I have heard two or three stories of how you can wait for hours for the right light to appear before you take a picture.

“Yes, sometimes. Because I want to see how the people live and act, how are these people, are they happy or unhappy? I don’t do carte-postal pictures.” He interrupts himself. “Where is my driver? He is not coming back.” He turns around and asks someone — I guess he knows the person — if he can borrow his cell-phone.

Do you follow daily politics?

“Who cares about politics! I hate politics and politicians.”

You don’t think it is important.

“It is not important. Politicians never stay in history long, not like a good painter, novelist or a playwright. They are a hundred million times more important than any politician.

But when you say Istanbul has changed, maybe politics is the way to make it better again?

“It is not changing too much,” he switches,” because no one cares, really. Everyone is shouting for changes, but nothing changes. Take Russia for example. Yesterday it was communistic, now it is not, what difference does it make it for the man who lives in Moscow? They are eating the same food, aren’t they?”

Do you follow the things happening in Iraq?

“Yes of course, but I only follow it for myself. Nobody would send me there anyway because I am too old now to go the war-scenes.
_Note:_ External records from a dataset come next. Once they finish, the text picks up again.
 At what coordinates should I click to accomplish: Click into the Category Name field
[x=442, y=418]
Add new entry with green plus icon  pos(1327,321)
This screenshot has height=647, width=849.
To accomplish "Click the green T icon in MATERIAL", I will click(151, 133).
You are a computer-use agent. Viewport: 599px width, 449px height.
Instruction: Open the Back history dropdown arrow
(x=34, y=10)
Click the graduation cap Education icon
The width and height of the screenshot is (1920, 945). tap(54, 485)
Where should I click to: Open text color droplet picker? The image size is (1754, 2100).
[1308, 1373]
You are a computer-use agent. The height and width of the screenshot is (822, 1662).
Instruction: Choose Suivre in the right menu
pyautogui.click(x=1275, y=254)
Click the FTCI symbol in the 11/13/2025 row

Now all the young ones are going there.

What kind of impact do you think you have on the young photographers in Turkey?

Two guys just came here, and they are both photographers making a book about railways. They took some very good pictures, but they are not journalists. Journalists must be very quick. Like this — he snaps his fingers. They are artists, take very good pictures indeed, but journalists? No.

A friend of his, another photographer, Hasan Senyuksel interrupts us. Guler asks him to show his museum to me so that I can understand what he is talking about.”

It takes some time before we manage to open the doors to the museum. But finally we succeed, in a second we are in a room with some of the most well known photographs Guler.

“Oh look at this!” Senyuksel cries out in front of one of the photographs. “The composition is perfect. And he doesn’t call himself an artist. If he is not an artist, I don’t know who is.”

I ask Senyuksel if he thinks that Guler is political. He looks at me, and says, “You don’t see any pictures from tea-rooms or mansions, do you?”

No, I don’t. There are few luxurious environments and not many posh people. The people in the photographs are all, except maybe the celebrities, from the working class. And the places where the photographs were taken are rather shady and for sure lack the trademarks of upper-class places.

“He have always been on the left,” Senyuksel tells me, “that is obvious — just look at his picture. But he doesn’t want to speak about it. You know — he is part of a minority and also one of the most famous photographers in the world. He has a reputation and has to think about the effects of the things he says.”

We leave the museum and go back to the cafe where Guler waits for us. When we return I ask my final question.

How does it make you feel, after you have developed one of the photographs on you wall?

“You are not satisfied with just one,” he answers harshly. “It doesn’t work like that. And besides, no one uses these kind of photographs anymore. They choose one, two or three pictures, not twenty as they used to do.